----- Information -----
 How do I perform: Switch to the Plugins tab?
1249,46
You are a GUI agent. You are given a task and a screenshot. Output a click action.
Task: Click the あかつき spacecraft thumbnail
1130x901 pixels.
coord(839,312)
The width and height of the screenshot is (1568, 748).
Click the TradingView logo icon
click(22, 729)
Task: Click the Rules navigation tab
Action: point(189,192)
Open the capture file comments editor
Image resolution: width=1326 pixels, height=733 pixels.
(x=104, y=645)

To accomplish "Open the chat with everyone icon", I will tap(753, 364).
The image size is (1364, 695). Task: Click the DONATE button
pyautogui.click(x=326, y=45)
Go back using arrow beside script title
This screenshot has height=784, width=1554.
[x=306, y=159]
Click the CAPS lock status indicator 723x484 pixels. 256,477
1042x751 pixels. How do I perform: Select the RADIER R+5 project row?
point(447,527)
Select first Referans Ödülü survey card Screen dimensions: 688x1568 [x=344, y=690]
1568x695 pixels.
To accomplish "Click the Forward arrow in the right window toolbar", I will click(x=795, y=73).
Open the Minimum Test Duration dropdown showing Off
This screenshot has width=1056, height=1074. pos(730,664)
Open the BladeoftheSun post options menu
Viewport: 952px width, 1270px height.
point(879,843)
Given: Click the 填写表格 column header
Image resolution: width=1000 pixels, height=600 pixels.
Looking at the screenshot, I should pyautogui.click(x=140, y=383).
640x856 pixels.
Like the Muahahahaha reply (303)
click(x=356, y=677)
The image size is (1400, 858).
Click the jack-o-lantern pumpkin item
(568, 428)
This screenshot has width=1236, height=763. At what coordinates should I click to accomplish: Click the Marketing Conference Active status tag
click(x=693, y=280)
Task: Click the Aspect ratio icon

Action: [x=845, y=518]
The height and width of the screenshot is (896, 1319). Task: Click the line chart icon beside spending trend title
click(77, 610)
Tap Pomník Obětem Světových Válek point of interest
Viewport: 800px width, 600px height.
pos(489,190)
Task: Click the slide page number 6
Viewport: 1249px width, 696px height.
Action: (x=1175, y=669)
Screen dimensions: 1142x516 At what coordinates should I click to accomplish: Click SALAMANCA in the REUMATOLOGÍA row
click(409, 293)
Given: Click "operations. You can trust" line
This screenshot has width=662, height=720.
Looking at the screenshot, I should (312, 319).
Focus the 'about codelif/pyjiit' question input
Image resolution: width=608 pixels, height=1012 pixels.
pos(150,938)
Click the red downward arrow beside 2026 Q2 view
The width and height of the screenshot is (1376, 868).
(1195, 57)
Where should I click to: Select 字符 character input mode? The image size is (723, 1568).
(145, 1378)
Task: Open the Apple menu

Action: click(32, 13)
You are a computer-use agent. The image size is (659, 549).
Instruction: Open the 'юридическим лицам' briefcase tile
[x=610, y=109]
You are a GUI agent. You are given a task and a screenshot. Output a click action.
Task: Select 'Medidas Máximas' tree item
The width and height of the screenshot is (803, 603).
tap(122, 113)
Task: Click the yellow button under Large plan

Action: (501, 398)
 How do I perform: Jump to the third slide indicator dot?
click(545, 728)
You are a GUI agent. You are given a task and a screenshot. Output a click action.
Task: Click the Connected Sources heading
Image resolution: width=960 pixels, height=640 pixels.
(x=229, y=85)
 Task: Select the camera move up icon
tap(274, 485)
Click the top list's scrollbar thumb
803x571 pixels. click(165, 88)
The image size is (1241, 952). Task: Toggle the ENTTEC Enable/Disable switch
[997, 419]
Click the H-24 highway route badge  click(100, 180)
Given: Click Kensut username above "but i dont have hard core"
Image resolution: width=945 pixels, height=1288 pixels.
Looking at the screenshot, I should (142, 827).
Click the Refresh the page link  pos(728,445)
-----
→ **Problem description**
Write the data out once more. Keep every word the same.

→ **Written reply**
 How do I perform: Switch to the Plugins tab?
1249,46
You are a GUI agent. You are given a task and a screenshot. Output a click action.
Task: Click the あかつき spacecraft thumbnail
1130x901 pixels.
coord(839,312)
The width and height of the screenshot is (1568, 748).
Click the TradingView logo icon
click(22, 729)
Task: Click the Rules navigation tab
Action: point(189,192)
Open the capture file comments editor
Image resolution: width=1326 pixels, height=733 pixels.
(x=104, y=645)

To accomplish "Open the chat with everyone icon", I will tap(753, 364).
The image size is (1364, 695). Task: Click the DONATE button
pyautogui.click(x=326, y=45)
Go back using arrow beside script title
This screenshot has height=784, width=1554.
[x=306, y=159]
Click the CAPS lock status indicator 723x484 pixels. 256,477
1042x751 pixels. How do I perform: Select the RADIER R+5 project row?
point(447,527)
Select first Referans Ödülü survey card Screen dimensions: 688x1568 [x=344, y=690]
1568x695 pixels.
To accomplish "Click the Forward arrow in the right window toolbar", I will click(x=795, y=73).
Open the Minimum Test Duration dropdown showing Off
This screenshot has width=1056, height=1074. pos(730,664)
Open the BladeoftheSun post options menu
Viewport: 952px width, 1270px height.
point(879,843)
Given: Click the 填写表格 column header
Image resolution: width=1000 pixels, height=600 pixels.
Looking at the screenshot, I should pyautogui.click(x=140, y=383).
640x856 pixels.
Like the Muahahahaha reply (303)
click(x=356, y=677)
The image size is (1400, 858).
Click the jack-o-lantern pumpkin item
(568, 428)
This screenshot has width=1236, height=763. At what coordinates should I click to accomplish: Click the Marketing Conference Active status tag
click(x=693, y=280)
Task: Click the Aspect ratio icon

Action: [x=845, y=518]
The height and width of the screenshot is (896, 1319). Task: Click the line chart icon beside spending trend title
click(77, 610)
Tap Pomník Obětem Světových Válek point of interest
Viewport: 800px width, 600px height.
pos(489,190)
Task: Click the slide page number 6
Viewport: 1249px width, 696px height.
Action: (x=1175, y=669)
Screen dimensions: 1142x516 At what coordinates should I click to accomplish: Click SALAMANCA in the REUMATOLOGÍA row
click(409, 293)
Given: Click "operations. You can trust" line
This screenshot has width=662, height=720.
Looking at the screenshot, I should (312, 319).
Focus the 'about codelif/pyjiit' question input
Image resolution: width=608 pixels, height=1012 pixels.
pos(150,938)
Click the red downward arrow beside 2026 Q2 view
The width and height of the screenshot is (1376, 868).
(1195, 57)
Where should I click to: Select 字符 character input mode? The image size is (723, 1568).
(145, 1378)
Task: Open the Apple menu

Action: click(32, 13)
You are a computer-use agent. The image size is (659, 549).
Instruction: Open the 'юридическим лицам' briefcase tile
[x=610, y=109]
You are a GUI agent. You are given a task and a screenshot. Output a click action.
Task: Select 'Medidas Máximas' tree item
The width and height of the screenshot is (803, 603).
tap(122, 113)
Task: Click the yellow button under Large plan

Action: (501, 398)
 How do I perform: Jump to the third slide indicator dot?
click(545, 728)
You are a GUI agent. You are given a task and a screenshot. Output a click action.
Task: Click the Connected Sources heading
Image resolution: width=960 pixels, height=640 pixels.
(x=229, y=85)
 Task: Select the camera move up icon
tap(274, 485)
Click the top list's scrollbar thumb
803x571 pixels. click(165, 88)
The image size is (1241, 952). Task: Toggle the ENTTEC Enable/Disable switch
[997, 419]
Click the H-24 highway route badge  click(100, 180)
Given: Click Kensut username above "but i dont have hard core"
Image resolution: width=945 pixels, height=1288 pixels.
Looking at the screenshot, I should (142, 827).
Click the Refresh the page link  pos(728,445)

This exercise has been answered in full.